TRECHOS DO MATERIAL:
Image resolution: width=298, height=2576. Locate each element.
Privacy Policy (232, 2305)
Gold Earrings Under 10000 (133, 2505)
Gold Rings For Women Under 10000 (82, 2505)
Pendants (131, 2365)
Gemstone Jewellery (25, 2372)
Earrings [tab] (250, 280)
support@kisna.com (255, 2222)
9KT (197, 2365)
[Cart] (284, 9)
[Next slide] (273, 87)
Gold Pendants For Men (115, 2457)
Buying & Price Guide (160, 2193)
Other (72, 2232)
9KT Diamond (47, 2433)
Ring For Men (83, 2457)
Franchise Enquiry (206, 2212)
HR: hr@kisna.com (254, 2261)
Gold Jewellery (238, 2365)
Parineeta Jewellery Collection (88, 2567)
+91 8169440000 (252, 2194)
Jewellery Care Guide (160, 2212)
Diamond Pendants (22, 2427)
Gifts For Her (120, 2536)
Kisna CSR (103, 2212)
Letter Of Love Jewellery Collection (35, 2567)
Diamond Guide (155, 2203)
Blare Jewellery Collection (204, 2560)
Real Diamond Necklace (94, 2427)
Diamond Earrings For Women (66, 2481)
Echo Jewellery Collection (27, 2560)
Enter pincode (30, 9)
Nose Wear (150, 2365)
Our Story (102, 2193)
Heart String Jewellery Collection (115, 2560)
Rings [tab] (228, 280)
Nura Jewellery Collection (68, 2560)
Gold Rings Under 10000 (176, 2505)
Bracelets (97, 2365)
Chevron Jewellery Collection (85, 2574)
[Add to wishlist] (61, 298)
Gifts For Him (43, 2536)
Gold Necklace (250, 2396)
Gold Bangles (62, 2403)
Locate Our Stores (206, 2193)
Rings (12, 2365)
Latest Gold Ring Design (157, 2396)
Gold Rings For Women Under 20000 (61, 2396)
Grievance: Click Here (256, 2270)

ENUNCIADO PROPOSTO: Converta todo o material acima em uma lista JSON de strings, com uma string para cada linha e sem as linhas em branco.

RESULTADO DO EXERCÍCIO:
[
  "Image resolution: width=298, height=2576. Locate each element.",
  "Privacy Policy (232, 2305)",
  "Gold Earrings Under 10000 (133, 2505)",
  "Gold Rings For Women Under 10000 (82, 2505)",
  "Pendants (131, 2365)",
  "Gemstone Jewellery (25, 2372)",
  "Earrings [tab] (250, 280)",
  "support@kisna.com (255, 2222)",
  "9KT (197, 2365)",
  "[Cart] (284, 9)",
  "[Next slide] (273, 87)",
  "Gold Pendants For Men (115, 2457)",
  "Buying & Price Guide (160, 2193)",
  "Other (72, 2232)",
  "9KT Diamond (47, 2433)",
  "Ring For Men (83, 2457)",
  "Franchise Enquiry (206, 2212)",
  "HR: hr@kisna.com (254, 2261)",
  "Gold Jewellery (238, 2365)",
  "Parineeta Jewellery Collection (88, 2567)",
  "+91 8169440000 (252, 2194)",
  "Jewellery Care Guide (160, 2212)",
  "Diamond Pendants (22, 2427)",
  "Gifts For Her (120, 2536)",
  "Kisna CSR (103, 2212)",
  "Letter Of Love Jewellery Collection (35, 2567)",
  "Diamond Guide (155, 2203)",
  "Blare Jewellery Collection (204, 2560)",
  "Real Diamond Necklace (94, 2427)",
  "Diamond Earrings For Women (66, 2481)",
  "Echo Jewellery Collection (27, 2560)",
  "Enter pincode (30, 9)",
  "Nose Wear (150, 2365)",
  "Our Story (102, 2193)",
  "Heart String Jewellery Collection (115, 2560)",
  "Rings [tab] (228, 280)",
  "Nura Jewellery Collection (68, 2560)",
  "Gold Rings Under 10000 (176, 2505)",
  "Bracelets (97, 2365)",
  "Chevron Jewellery Collection (85, 2574)",
  "[Add to wishlist] (61, 298)",
  "Gifts For Him (43, 2536)",
  "Gold Necklace (250, 2396)",
  "Gold Bangles (62, 2403)",
  "Locate Our Stores (206, 2193)",
  "Rings (12, 2365)",
  "Latest Gold Ring Design (157, 2396)",
  "Gold Rings For Women Under 20000 (61, 2396)",
  "Grievance: Click Here (256, 2270)"
]